Le tournant des années trente mettra finalement un terme à tous ces débats et expérimentations, au profit d’un retour à la famille traditionnelle, et se soldera notamment par -l’interdiction de l’avortement.
Josette Trat
- 1. Anatole Kopp, Changer la vie, changer la ville, UGE, 1975.
- 2. Genotdel : organisation des femmes communistes entre 1919 et 1930, qui eut un impact de masse, y compris dans les régions orientales de l’URSS.

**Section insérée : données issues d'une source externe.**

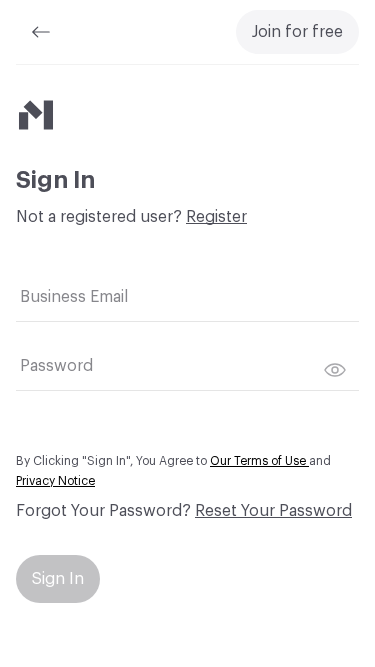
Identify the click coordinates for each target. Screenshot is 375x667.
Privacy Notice (55, 481)
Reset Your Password (273, 511)
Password (56, 366)
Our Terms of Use (259, 461)
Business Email (74, 297)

- 3. Alexandra Kollontaï, « Révolution dans la vie quotidienne » (1921), dans Judith Stora-Sandor, Marxisme et révolution sexuelle, Maspero, 1977.
- 4. Alix Holt, « Les bolcheviks et l’oppression des femmes », dans Annick Mahaim, Alix Holt, Jacqueline Heinen, Femmes et mouvement ouvrier, La Brèche, 1979.

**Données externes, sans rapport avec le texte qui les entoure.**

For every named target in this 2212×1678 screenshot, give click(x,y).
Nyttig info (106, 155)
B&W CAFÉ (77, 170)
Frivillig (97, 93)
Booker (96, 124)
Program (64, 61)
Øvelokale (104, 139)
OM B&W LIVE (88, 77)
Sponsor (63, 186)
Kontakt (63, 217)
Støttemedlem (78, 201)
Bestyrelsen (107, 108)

- 5. Alexandra Kollontaï, : « Lutte de classes et sexualité » (1918), dans Stora-Sandor, op. cit.
- 6. Jean-Jacques Marie semble contester l’authenticité de ces propos de Lénine, dans son dernier livre, les Femmes dans la révolution russe, Seuil, 2017.
- 7. Nous renvoyons les lecteurEs intéressés à son roman l’Amour des abeilles travailleuses (Vassylissa Malyguina) publié en français par les éditions Berg-Bélibaste en 1976, et à l’une de ses nouvelles, l’Amour de trois générations, parue en 1928 et publié dans Stora-Sandor, op. cit.